One look at Jonathan Elliott’s face as he describes the ongoing experiment that is craft brewing – breathlessly rattling off exotic ingredients and fermentation tricks – and you know.
You know this man will succeed. He’ll open a brewery, and it will be in Warrenton, where he was raised and graduated from high school, Class of 1998.
“Oh, man,” he says, envisioning that day. “It’d be a dream come true for me.”
On June 6, Elliott and his partners took a giant step toward achieving that long-awaited goal.
City commissioners, after huddling behind closed doors, voted to grant Battery 245 Brewing a five-year lease for a city-owned building at Warrenton Marina, officials said.
The move was a stunning reversal, because just two weeks earlier the commission had awarded the lease to a performing arts school.

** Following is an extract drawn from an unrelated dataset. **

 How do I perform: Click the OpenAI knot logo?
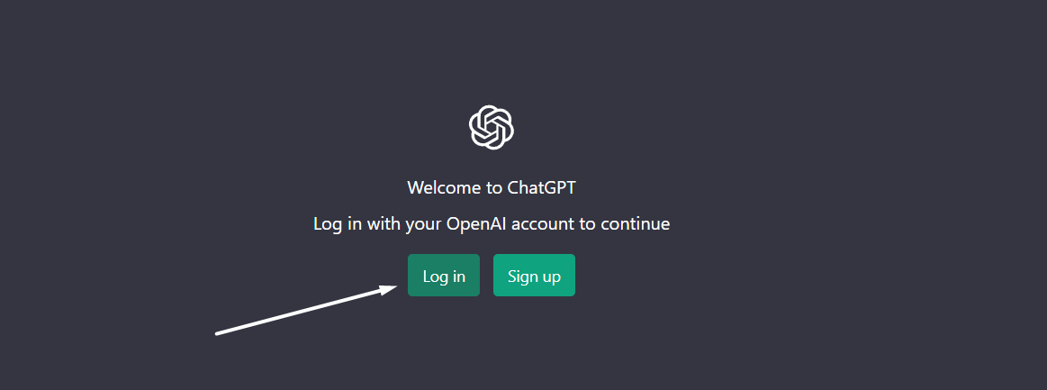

It had been the third straight setback for Elliott, whose quest had been stymied previously by a partnership dispute and a downtown building with serious hidden flaws.
“I just stayed positive and kept brewing,” says Elliott, who’s been home-brewing for 13 years while tending bar and selling real estate on the side.
Now, barring any more unforeseen setbacks, Warrenton will finally have its first brewery. The city plans to make improvements to the exterior of the building, located alongside the marina on East Harbor Drive. Renovating the interior is the brewery’s responsibility.
The night after getting the green light, Elliott couldn’t help but smile, excited by the possibilities. Topping the list is the chance to have fun with a planned 5-barrel brewing system, sharing his diverse offerings from behind a bar for the first time. Cinnamon Crunch Blueberry Sour anyone? Double IPA?
“I’d love to give back to the community as much as I can,” he says of his hometown. “I have so much support. People say, ‘Hurry up and get open, we’re tired of going to Astoria for beer.’”
Getting to this point wasn’t easy. More like torturous.
Elliott’s first attempt at a downtown site dissolved before it could get off the ground, due to a disagreement among partners about what their first-year focus should be. Elliott wanted to grow slowly, starting with a cozy taproom. One partner wanted to dive immediately into canning and distribution.
The second bid went further. Elliott and Eric Lane, a friend and fellow Warrenton High grad, signed a lease for a chunk of a Main Street building that had once housed the Fenton Grocery.
The century-old space needed work, but when the remodeling began the partners quickly realized that there were too many major structural flaws, including inadequate or missing support beams for the apartments above.
“We started uncovering more and more problems with the structure of that building,” Elliott recalls.
They had to walk away and regroup. Then Lane decided to move out of the area. Another setback.
But there was also a stroke of good luck. It just so happened that Jeff Kilday and Michael Ljungberg had been planning a brewery of their own, in nearby Seaside. When a potential deal unraveled, they shifted their attention to Elliott and his Warrenton dream.
“Warrenton just made sense,” Ljungberg says. “There’s no brewery, and it’s a fast-growing town.”
The proposed brewery already had a name: a tribute to the World War II artillery bunker erected to guard the mouth of the Columbia from invaders that is a popular attraction at Fort Stevens.
Each of the partners also had roots in business and craft beer: Elliott, with his home brewing and ongoing collaborations with breweries; Ljungberg, whose professional brewing credentials include a few years at Seaside Brewing; and Kilday, who dabbled in home brewing and owns the Wine & Beer Haus in Seaside, a major bottle shop.
Together, they began eyeing properties in Warrenton. The biggest prize was the building that had once housed Skipanon Marine and RV Supply, newly acquired by the city.
Battery 245 became one of five bidders for the space, competing with the school, a seafood market and auto repair shops. Most observers figured the brewery made the most sense, due to its drawing power, but on May 23 commissioners went with the school, with the brewery dubbed the runner-up.
Elliott was stunned. He’d just smacked into another brick wall.
The trio consoled one another, vowing to keep trying. Before they could move on to another site, however, they got a call from City Hall. There was a problem with the commercial zoning of the marina building that complicated permitting the school, prompting the owner to withdraw.
“It was a relief,” Ljungberg says. “Jon was beaming.”
So now the brewery plan is moving forward. For the first time, there is wind in the sails.
The remodel will take about six months, the partners say, somewhat optimistically. Plans call for a brewpub with food and a dozen taps, a tasting room and full bar, plus a deck off the water.
Maybe even some Astorians will cross the bridge to check it out.